#### EXERCISE REQUIREMENTS:
Rewrite the items below, replacing every occurrence of "red word" with "highlighted word" and keeping everything else the same.

++++ PROVIDED INFORMATION ++++

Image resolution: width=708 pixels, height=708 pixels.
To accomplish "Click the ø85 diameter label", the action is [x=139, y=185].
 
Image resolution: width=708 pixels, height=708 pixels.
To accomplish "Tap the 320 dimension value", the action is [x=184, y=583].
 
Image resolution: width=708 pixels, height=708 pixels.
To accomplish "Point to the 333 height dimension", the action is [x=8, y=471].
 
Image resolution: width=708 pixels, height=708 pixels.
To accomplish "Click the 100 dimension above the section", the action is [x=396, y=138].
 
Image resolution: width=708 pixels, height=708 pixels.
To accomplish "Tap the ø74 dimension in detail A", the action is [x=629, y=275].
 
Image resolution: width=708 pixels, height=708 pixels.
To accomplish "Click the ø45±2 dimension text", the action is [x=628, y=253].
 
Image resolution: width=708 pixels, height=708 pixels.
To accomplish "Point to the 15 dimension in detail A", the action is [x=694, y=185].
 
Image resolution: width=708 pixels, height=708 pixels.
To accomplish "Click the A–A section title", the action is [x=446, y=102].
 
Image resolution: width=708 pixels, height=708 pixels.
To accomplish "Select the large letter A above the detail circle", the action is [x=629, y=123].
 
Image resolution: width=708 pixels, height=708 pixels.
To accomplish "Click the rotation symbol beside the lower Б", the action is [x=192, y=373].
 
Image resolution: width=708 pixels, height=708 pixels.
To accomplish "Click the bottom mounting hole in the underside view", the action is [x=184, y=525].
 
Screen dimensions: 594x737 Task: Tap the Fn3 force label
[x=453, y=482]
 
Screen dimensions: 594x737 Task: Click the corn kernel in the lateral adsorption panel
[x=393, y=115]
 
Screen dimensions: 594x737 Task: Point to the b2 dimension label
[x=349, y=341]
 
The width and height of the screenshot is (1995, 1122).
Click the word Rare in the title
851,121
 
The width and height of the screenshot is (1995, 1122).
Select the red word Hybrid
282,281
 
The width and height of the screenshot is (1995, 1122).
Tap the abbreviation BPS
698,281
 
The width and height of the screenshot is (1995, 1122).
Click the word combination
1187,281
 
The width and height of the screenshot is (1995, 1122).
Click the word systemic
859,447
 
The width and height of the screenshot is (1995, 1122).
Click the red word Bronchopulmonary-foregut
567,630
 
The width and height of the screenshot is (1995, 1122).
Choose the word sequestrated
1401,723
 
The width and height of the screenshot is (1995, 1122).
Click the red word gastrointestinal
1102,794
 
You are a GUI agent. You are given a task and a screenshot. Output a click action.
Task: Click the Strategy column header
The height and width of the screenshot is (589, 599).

++++

#### COMPLETED EXERCISE:
Image resolution: width=708 pixels, height=708 pixels.
To accomplish "Click the ø85 diameter label", the action is [x=139, y=185].
 
Image resolution: width=708 pixels, height=708 pixels.
To accomplish "Tap the 320 dimension value", the action is [x=184, y=583].
 
Image resolution: width=708 pixels, height=708 pixels.
To accomplish "Point to the 333 height dimension", the action is [x=8, y=471].
 
Image resolution: width=708 pixels, height=708 pixels.
To accomplish "Click the 100 dimension above the section", the action is [x=396, y=138].
 
Image resolution: width=708 pixels, height=708 pixels.
To accomplish "Tap the ø74 dimension in detail A", the action is [x=629, y=275].
 
Image resolution: width=708 pixels, height=708 pixels.
To accomplish "Click the ø45±2 dimension text", the action is [x=628, y=253].
 
Image resolution: width=708 pixels, height=708 pixels.
To accomplish "Point to the 15 dimension in detail A", the action is [x=694, y=185].
 
Image resolution: width=708 pixels, height=708 pixels.
To accomplish "Click the A–A section title", the action is [x=446, y=102].
 
Image resolution: width=708 pixels, height=708 pixels.
To accomplish "Select the large letter A above the detail circle", the action is [x=629, y=123].
 
Image resolution: width=708 pixels, height=708 pixels.
To accomplish "Click the rotation symbol beside the lower Б", the action is [x=192, y=373].
 
Image resolution: width=708 pixels, height=708 pixels.
To accomplish "Click the bottom mounting hole in the underside view", the action is [x=184, y=525].
 
Screen dimensions: 594x737 Task: Tap the Fn3 force label
[x=453, y=482]
 
Screen dimensions: 594x737 Task: Click the corn kernel in the lateral adsorption panel
[x=393, y=115]
 
Screen dimensions: 594x737 Task: Point to the b2 dimension label
[x=349, y=341]
 
The width and height of the screenshot is (1995, 1122).
Click the word Rare in the title
851,121
 
The width and height of the screenshot is (1995, 1122).
Select the highlighted word Hybrid
282,281
 
The width and height of the screenshot is (1995, 1122).
Tap the abbreviation BPS
698,281
 
The width and height of the screenshot is (1995, 1122).
Click the word combination
1187,281
 
The width and height of the screenshot is (1995, 1122).
Click the word systemic
859,447
 
The width and height of the screenshot is (1995, 1122).
Click the highlighted word Bronchopulmonary-foregut
567,630
 
The width and height of the screenshot is (1995, 1122).
Choose the word sequestrated
1401,723
 
The width and height of the screenshot is (1995, 1122).
Click the highlighted word gastrointestinal
1102,794
 
You are a GUI agent. You are given a task and a screenshot. Output a click action.
Task: Click the Strategy column header
The height and width of the screenshot is (589, 599).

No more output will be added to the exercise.